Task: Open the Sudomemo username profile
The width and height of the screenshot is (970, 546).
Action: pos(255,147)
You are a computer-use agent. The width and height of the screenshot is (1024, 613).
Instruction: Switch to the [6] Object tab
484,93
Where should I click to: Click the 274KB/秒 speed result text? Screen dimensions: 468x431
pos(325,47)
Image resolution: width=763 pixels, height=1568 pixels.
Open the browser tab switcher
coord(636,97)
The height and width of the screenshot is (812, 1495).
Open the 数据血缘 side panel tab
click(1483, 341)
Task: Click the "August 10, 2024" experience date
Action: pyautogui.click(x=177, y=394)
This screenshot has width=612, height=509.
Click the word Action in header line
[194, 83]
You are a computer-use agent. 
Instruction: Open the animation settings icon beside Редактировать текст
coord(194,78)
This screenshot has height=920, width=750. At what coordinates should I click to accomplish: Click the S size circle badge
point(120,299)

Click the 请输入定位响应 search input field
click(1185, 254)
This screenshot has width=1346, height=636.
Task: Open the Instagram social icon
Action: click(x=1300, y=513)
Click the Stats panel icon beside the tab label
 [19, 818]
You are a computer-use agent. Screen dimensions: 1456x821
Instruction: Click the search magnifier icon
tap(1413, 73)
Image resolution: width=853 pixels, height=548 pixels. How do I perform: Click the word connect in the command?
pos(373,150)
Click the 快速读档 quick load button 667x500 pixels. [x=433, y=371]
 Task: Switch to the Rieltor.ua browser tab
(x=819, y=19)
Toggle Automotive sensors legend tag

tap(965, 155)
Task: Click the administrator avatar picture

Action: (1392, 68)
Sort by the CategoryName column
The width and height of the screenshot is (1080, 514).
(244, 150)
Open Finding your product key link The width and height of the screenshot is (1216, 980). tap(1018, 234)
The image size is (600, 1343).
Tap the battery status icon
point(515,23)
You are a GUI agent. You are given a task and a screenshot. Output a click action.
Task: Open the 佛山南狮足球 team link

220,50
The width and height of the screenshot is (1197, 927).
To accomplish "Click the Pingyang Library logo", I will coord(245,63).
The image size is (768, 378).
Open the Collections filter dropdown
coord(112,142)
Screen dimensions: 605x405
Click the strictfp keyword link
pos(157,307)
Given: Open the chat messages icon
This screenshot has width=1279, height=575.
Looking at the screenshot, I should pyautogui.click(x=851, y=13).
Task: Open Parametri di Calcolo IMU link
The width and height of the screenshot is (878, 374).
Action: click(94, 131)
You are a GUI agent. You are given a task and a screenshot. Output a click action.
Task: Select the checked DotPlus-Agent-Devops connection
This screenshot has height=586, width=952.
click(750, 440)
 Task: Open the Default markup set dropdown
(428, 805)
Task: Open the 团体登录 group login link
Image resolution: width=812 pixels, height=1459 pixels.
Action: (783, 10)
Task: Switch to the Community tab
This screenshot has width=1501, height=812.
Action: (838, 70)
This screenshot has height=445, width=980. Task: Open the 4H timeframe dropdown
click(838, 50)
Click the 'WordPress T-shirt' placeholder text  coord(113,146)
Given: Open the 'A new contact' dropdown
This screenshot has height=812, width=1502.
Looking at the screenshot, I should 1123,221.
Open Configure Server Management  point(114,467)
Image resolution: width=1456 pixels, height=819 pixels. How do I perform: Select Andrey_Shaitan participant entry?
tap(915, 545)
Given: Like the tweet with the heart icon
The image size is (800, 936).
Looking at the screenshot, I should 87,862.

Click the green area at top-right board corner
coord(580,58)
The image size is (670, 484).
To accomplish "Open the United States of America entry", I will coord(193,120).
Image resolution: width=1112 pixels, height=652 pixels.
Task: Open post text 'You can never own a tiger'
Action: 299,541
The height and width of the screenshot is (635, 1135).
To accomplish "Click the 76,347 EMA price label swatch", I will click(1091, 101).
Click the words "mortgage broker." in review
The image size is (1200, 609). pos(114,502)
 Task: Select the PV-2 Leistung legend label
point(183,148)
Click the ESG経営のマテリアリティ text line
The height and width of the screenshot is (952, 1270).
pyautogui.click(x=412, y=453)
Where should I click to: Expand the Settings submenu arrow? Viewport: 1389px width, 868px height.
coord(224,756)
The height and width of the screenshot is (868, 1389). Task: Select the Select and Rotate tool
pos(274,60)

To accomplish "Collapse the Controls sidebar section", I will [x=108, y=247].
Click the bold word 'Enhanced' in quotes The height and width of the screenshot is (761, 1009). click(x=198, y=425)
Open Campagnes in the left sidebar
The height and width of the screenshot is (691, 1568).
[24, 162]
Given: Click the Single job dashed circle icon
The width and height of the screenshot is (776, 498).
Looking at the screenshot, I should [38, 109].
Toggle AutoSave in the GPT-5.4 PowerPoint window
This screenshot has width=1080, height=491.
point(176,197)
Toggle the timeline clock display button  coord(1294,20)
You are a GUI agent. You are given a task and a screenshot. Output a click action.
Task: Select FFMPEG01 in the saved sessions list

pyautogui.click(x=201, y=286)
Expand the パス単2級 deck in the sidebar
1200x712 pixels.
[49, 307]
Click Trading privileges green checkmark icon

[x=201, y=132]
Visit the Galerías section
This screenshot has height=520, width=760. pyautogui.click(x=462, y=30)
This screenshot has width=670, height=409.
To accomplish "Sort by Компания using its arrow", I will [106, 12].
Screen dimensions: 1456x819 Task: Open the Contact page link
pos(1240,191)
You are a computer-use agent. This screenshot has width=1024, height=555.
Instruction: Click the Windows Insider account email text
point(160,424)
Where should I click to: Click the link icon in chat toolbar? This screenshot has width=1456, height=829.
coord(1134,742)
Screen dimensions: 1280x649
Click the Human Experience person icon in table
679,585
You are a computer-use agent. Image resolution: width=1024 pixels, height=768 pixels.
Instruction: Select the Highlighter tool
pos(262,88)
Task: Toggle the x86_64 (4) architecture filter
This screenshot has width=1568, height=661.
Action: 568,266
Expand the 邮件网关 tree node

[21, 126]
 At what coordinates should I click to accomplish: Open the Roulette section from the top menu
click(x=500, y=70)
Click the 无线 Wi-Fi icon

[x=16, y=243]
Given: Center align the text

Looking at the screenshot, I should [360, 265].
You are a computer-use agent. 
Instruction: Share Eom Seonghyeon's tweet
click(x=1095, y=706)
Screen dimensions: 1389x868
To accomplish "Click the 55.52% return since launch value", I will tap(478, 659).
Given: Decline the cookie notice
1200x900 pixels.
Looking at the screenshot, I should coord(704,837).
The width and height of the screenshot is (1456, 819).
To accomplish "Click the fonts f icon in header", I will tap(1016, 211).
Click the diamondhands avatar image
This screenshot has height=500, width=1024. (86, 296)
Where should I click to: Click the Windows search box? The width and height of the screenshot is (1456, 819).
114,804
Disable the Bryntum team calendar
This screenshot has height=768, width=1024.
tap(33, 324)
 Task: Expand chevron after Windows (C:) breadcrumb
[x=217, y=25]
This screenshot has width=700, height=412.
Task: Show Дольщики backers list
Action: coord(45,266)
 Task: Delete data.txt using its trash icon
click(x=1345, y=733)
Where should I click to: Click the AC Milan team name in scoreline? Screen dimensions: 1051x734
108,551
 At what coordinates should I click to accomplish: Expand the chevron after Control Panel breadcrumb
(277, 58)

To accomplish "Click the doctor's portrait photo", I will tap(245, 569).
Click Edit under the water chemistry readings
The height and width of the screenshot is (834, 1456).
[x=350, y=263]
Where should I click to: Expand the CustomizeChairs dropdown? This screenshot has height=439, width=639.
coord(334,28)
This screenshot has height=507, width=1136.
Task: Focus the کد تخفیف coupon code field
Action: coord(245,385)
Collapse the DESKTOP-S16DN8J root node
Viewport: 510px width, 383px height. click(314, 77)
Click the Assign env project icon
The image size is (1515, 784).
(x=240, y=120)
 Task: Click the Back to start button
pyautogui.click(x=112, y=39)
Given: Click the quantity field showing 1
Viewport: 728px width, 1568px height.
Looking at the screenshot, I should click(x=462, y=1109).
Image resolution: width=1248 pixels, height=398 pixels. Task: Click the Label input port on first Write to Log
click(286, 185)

=======

Your task: Copy out the part of the entries that opens with the line containing "You are a computer-use agent. Screen" and closes with the line containing "Open Finding your", both lines included, keeping everything else unchanged but offsetting every click coordinate by -58.

Written reply:
You are a computer-use agent. Screen dimensions: 1456x821
Instruction: Click the search magnifier icon
tap(1355, 15)
Image resolution: width=853 pixels, height=548 pixels. How do I perform: Click the word connect in the command?
pos(315,92)
Click the 快速读档 quick load button 667x500 pixels. [x=375, y=313]
 Task: Switch to the Rieltor.ua browser tab
(x=761, y=-39)
Toggle Automotive sensors legend tag

tap(907, 97)
Task: Click the administrator avatar picture

Action: (1334, 10)
Sort by the CategoryName column
The width and height of the screenshot is (1080, 514).
(186, 92)
Open Finding your product key link The width and height of the screenshot is (1216, 980). tap(960, 176)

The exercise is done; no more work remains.